Stated task: Rewrite the items from the beginning through the line that contains "714x404 pixels. point(146,69)", putting "Select" wherever "Click" appears and leaving everything else unchanged. Leave out the pictures.

Data lines:
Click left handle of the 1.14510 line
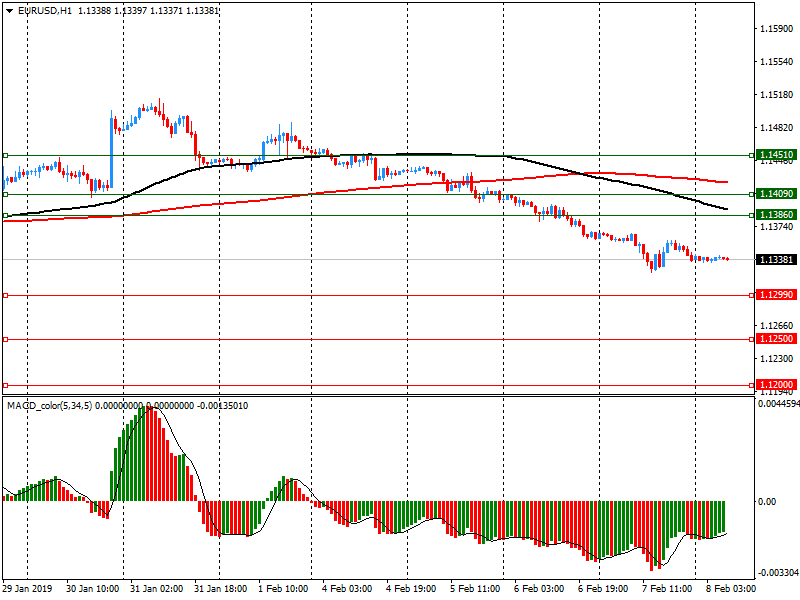This screenshot has width=800, height=600. pos(5,156)
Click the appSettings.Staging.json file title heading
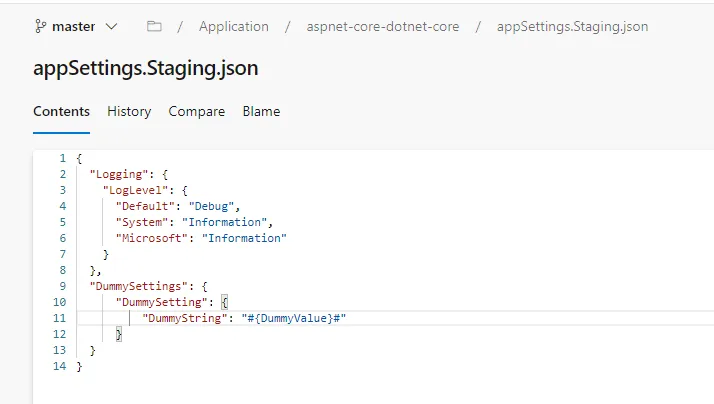714x404 pixels. point(146,69)
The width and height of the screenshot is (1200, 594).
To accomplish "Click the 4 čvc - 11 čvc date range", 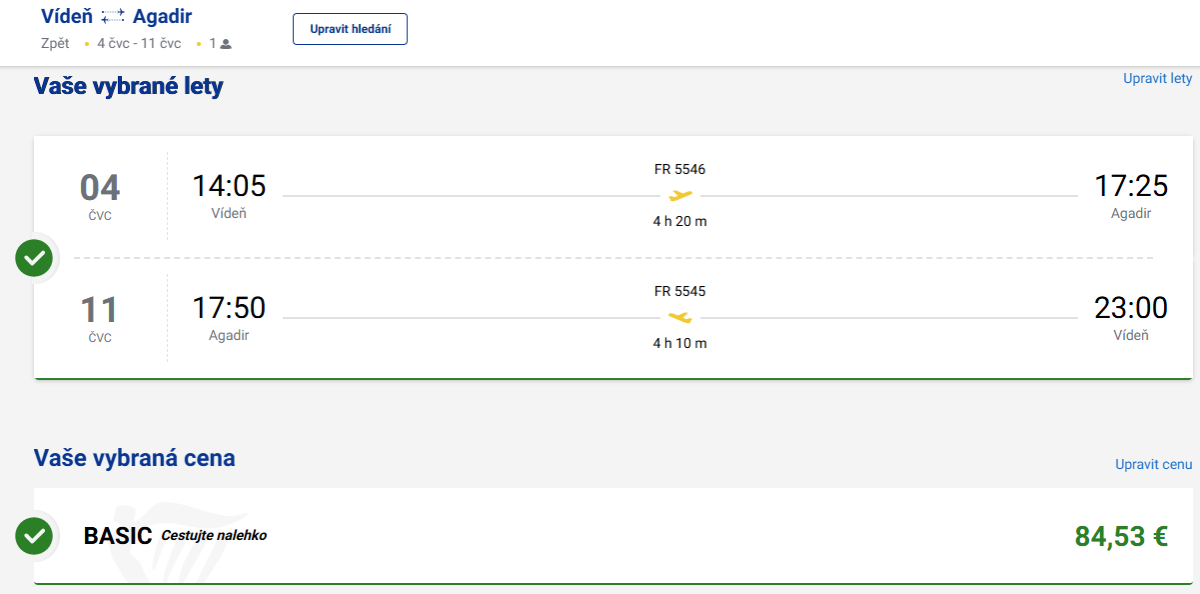I will [x=139, y=44].
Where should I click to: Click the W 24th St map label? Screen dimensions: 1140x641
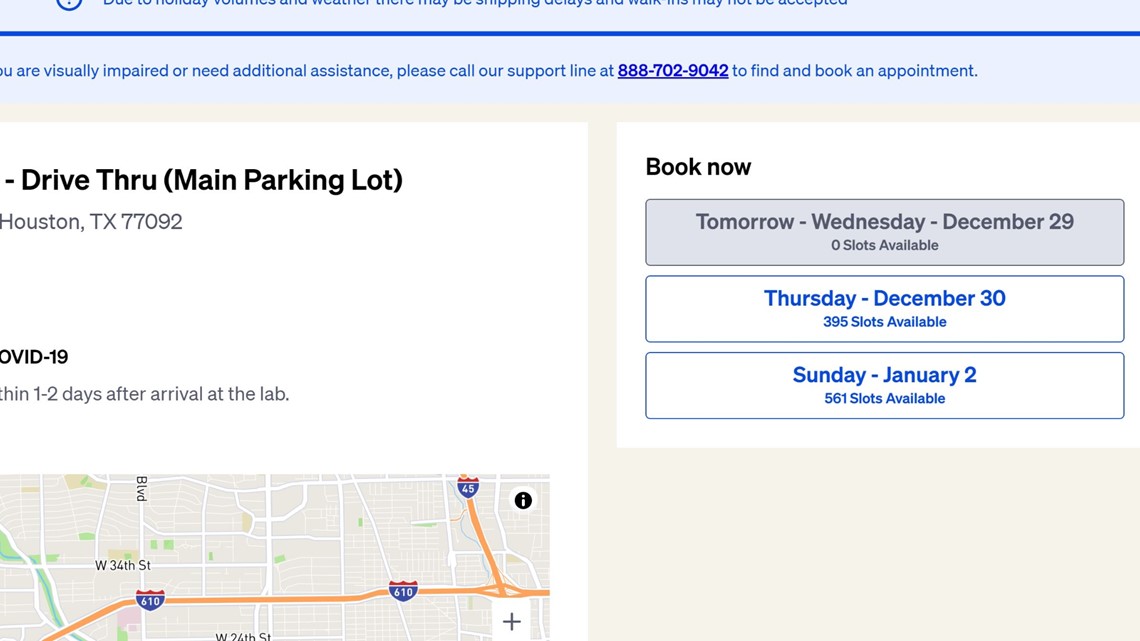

Answer for the task:
Select left handle of the 1.14510 line
This screenshot has width=800, height=600. pos(5,156)
Select the appSettings.Staging.json file title heading
714x404 pixels. point(146,69)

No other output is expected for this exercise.